While no one would minimise the harm of this – and having seen oiled brown pelicans at first hand in Louisiana in early June, I can testify to the depths of their misery – it is a much lighter toll than the thousands and thousands of oiled birds conservationists were anticipating. "It's tiny compared to what we thought it would be," Greg Butcher, conservation director of the National Audubon Society, America's equivalent of the RSPB, said yesterday.

Dr Butcher highlights several reasons for the comparatively low number of affected birds: much of the slick is still offshore, many more oiled birds may have died out at sea and not been collected, and rescuers are reluctant to chase oiled birds into breeding colonies.

But it may also be the case that the gigantic, BP-funded clean-up operation has protected them and much of the Gulf coast.

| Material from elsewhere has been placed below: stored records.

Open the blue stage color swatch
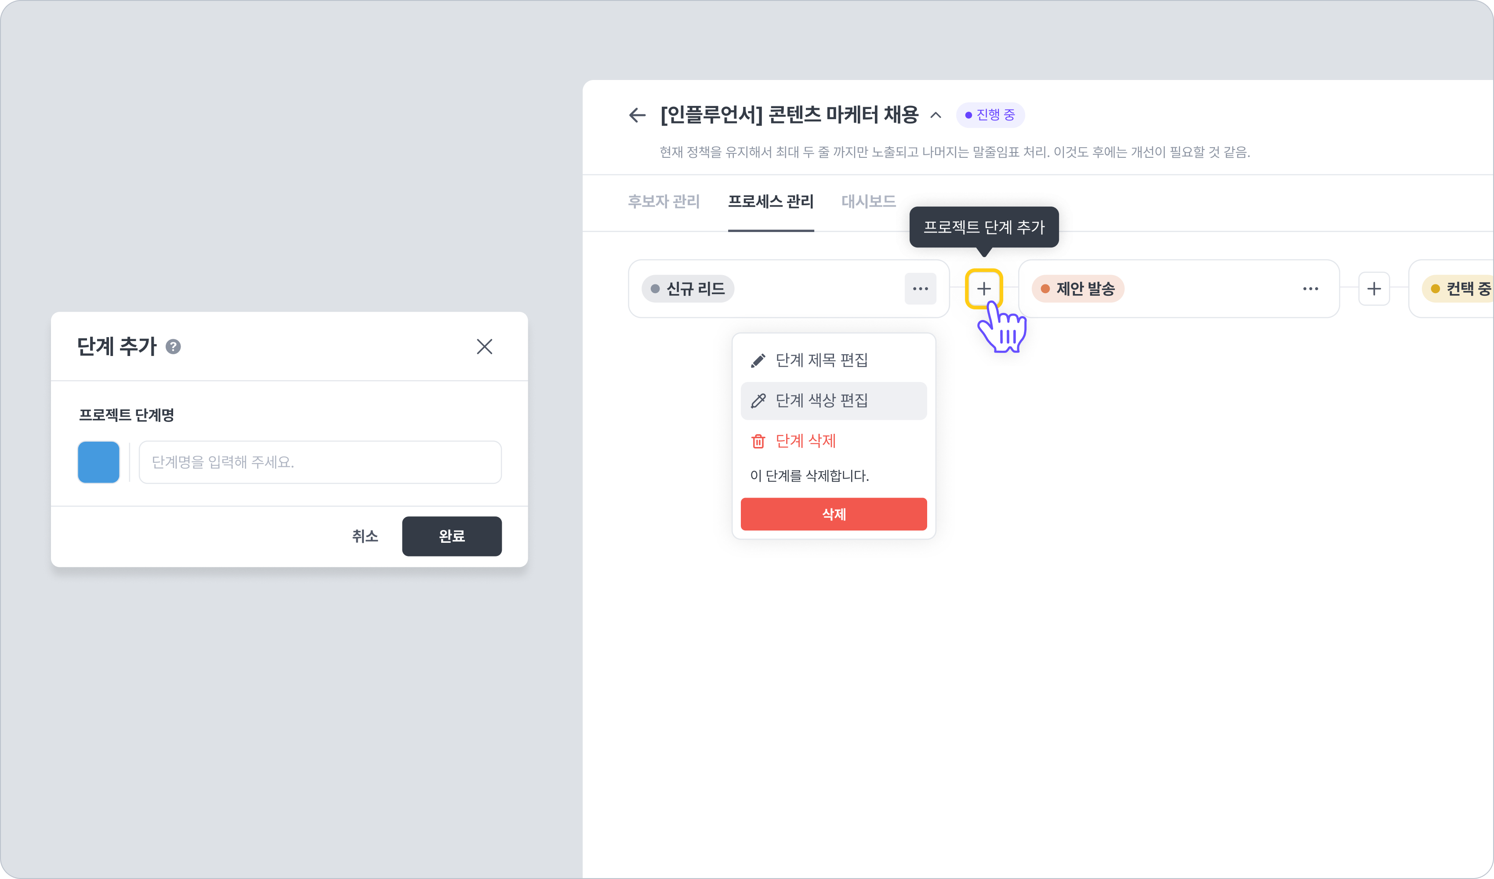Screen dimensions: 1494x879 (98, 462)
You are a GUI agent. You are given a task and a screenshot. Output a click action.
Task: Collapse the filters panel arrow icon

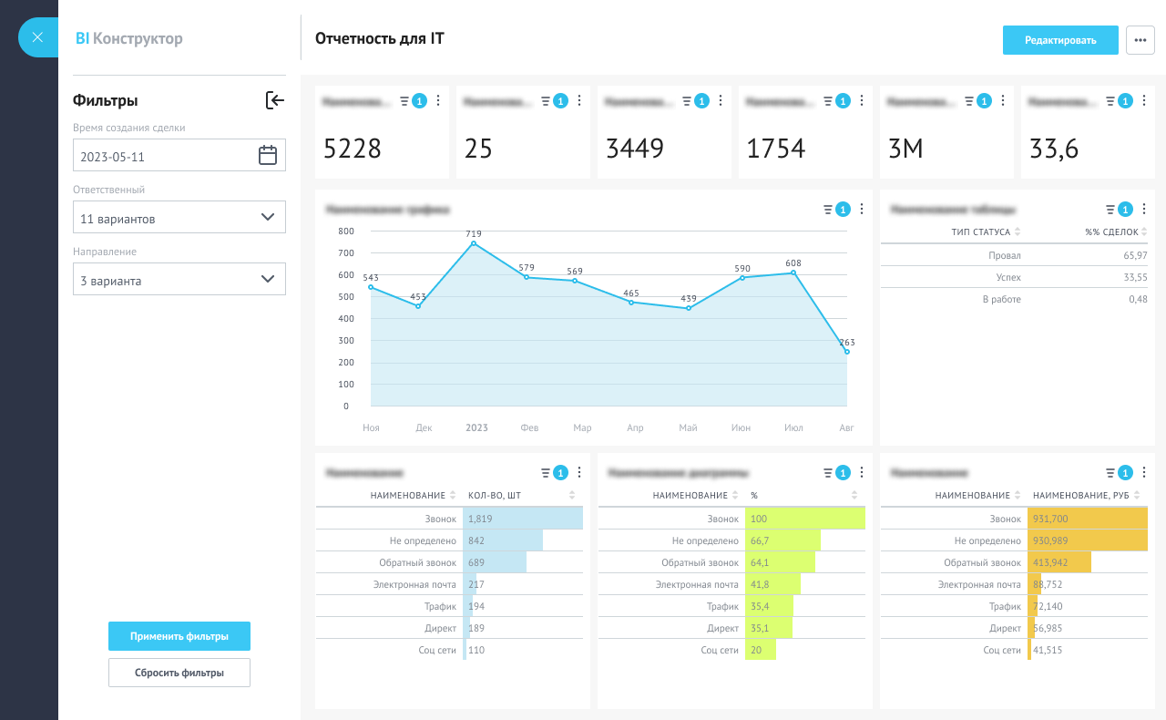coord(275,100)
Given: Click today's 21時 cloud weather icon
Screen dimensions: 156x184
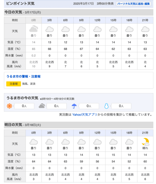Looking at the screenshot, I should point(145,29).
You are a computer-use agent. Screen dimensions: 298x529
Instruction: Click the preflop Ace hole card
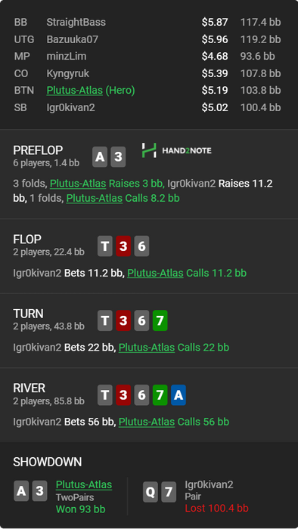100,157
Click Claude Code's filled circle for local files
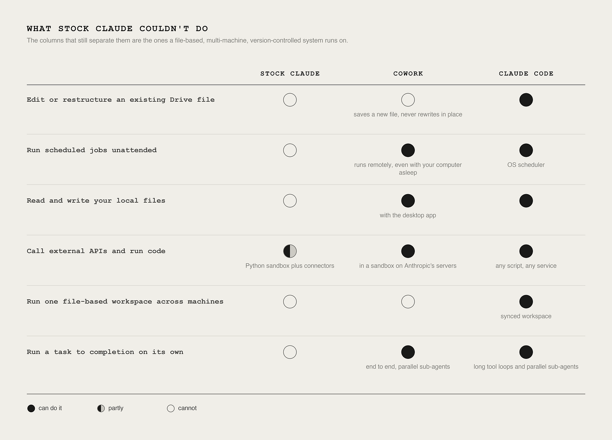 click(x=526, y=201)
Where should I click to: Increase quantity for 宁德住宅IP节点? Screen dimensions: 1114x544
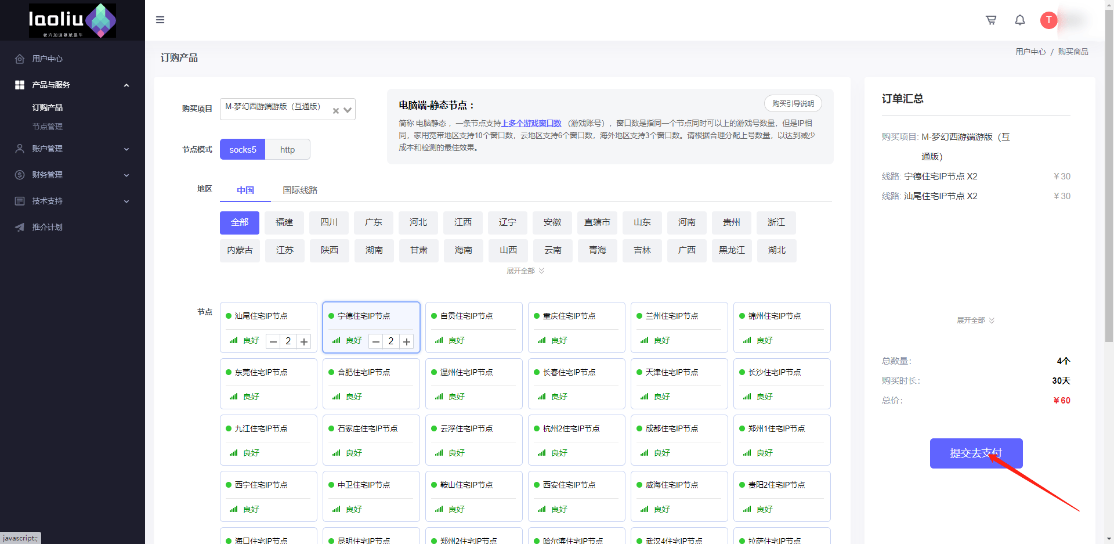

The scale of this is quite staggering and appears to exceed any previous environmental-control venture: nearly 7,000 ships and boats and 119 aircraft are involved, almost 2,000 miles of protective booms have been deployed and there are 44,000 personnel on active duty.

So far, this has cost BP $3.5bn (£2.9bn), and when you start looking at the numbers you begin to get an idea of the impact of Deepwater Horizon on the economic life of the communities along the Gulf coast. This has been immense, as the shrimp-fishing, oyster-fishing and tourist charter-boat fishing industries, which along with oil are the mainstays of the Gulf economy, have been completely shut down. BP has been paying boat skippers $5,000 a month in lost earnings, and it has already issued 16,200 cheques for $5,000 dollars or more, and more than 64,000 cheques in all, for a compensation total so far of $201m. That's just in three months – and remember, this is only what BP has paid before any legal actions are launched, when the damages which litigants will seek to recover will dwarf these sums.

So if we look at the Gulf spill in socio-economic rather than purely environmental terms, the case for it being the worst pollution disaster ever is clearer; but it is perhaps clearest of all if we look at its psychological effect.

Deepwater Horizon has changed the way we regard the oil industry. What set this disaster apart is that the spill was continuous – that for so long it just could not be stopped. In this it was very different from Chernobyl, an explosion lasting a fraction of a second, or Bhopal, a gassing which took several hours.

But Deepwater Horizon gushed on and on, with the oil industry experts seemingly powerless to stop it; and it was this above all which troubled the citizens of the Gulf coast. Deepwater Horizon shows us what can happen when we get too clever and think that sinking oil wells 5,000ft under the surface of the sea is a piece of cake; it has shown us unforgettably that our shiny, state-of-the-art technology is not infallible, and reminded us forcefully that human wisdom has its limits.